You can add and remove values to the Vector in the same way you would with a list:

>>> vector.add(17) >>> vector.values() (4, 3, 12, 17) >>> vector.remove(17) >>> vector.values() (4, 3, 12) >>> vector.insert(1, 9) >>> vector.values() (4, 9, 3, 12) >>> vector.pop(1) 9 >>> vector.values() (4, 3, 12)

Vectors can be multiplied by scalar values (numbers) to get new Vectors:

>>> vector * 5 <Vector [20, 15, 60]>

Vectors can also be combined with other Vectors, with basic arithmetic, and also with the dot product and angle between them:

>>> vector2 = points.Vector(9, -1, 4) >>> vector + vector2 <Vector [13, 2, 16]> >>> vector - vector2 <Vector [-5, 4, 8]> >>> vector.distance_to(vector2) 10.246950765959598 >>> vector.dot(vector2) 81 >>> vector.cross(vector2) <Vector [24, 92, -31]> >>> vector.angle_with(vector2) 0.8900119515744306 >>> vector.angle_with(vector2, degrees=True) 50.99392854141668

A Vector's 'span' is the set of all Vectors which can be created by scaling it, and the span of a set of Vectors is all the Vectors which can be created from linear combinations of those Vectors. A set of vectors are linearly independent if none of them are in the span of the others...

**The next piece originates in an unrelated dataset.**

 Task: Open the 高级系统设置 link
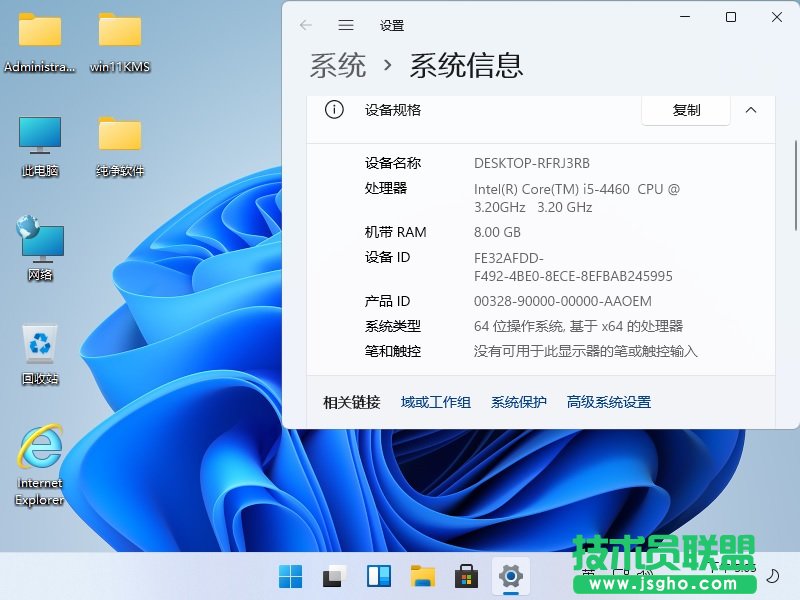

>>> span = vector.span() >>> vector in span True >>> vector2 in span False >>> span = vector.span_with(vector2) >>> vector in span True >>> vector2 in span True >>> points.Vector(1, 2, 3) in span True >>> vector.linearly_independent_of(vector2) True

Matrices

A Matrix is a rectangular array of numbers, often used to represent linear transformations. They are created by passing in rows:

>>> matrix = points.Matrix([1, 2, 3], [4, 5, 6]) >>> matrix.rows() ((1, 2, 3), (4, 5, 6)) >>> matrix.columns() ((1, 4), (2, 5), (3, 6))

You can also pass it vector, which will be interpreted as columns:

>>> col1 = points.Vector(1, 4, 7) >>> col2 = points.Vector(2, 5, 8) >>> col3 = points.Vector(3, 6, 9) >>> matrix2 = points.Matrix(col1, col2, col3) >>> matrix2.rows() ((1, 2, 3), (4, 5, 6), (7, 8, 9)) >>> matrix2.columns() ((1, 4, 7), (2, 5, 8), (3, 6, 9))

You can add matrices together with + or multiply them by scalars with *. The @ operator is used to multiply a Matrix with another Matrix, or with a Vector.

Matrices currently support the concepts of inversion, adjoin, cofactors, minors, determinants, transposition, Gaussian elimination, and checks for row echelon form and reduced row echelon form. See the full documentation for more details.

Changelog

Release 0.4.0

2 April 2018

  • Fixed rotation matrices.
  • Added matrix cofactors and minors.
  • Added matrix transposition and adjoint matrices.
  • Added matrix determinants.
  • Added matrix inversion.
  • Implemented vector spans with its own class.
  • Added vector linear dependence checks.
  • Added matrix column space and rank.
  • Overhauled geometry tools.
  • Added aligning of vectors to axes.

Release 0.3.0

31 October 2017

  • Added Matrix class.
  • Added Matrix-Vector multiplication.
  • Implemented CI.

Release 0.2.0

10 October 2017

  • Added Vector distances.
  • Added component Vector generation.
  • Added Vector cross product.

Release 0.1.0

9 September 2017

  • Added basic Vector class.
  • Added basic degrees/radians conversion decorator.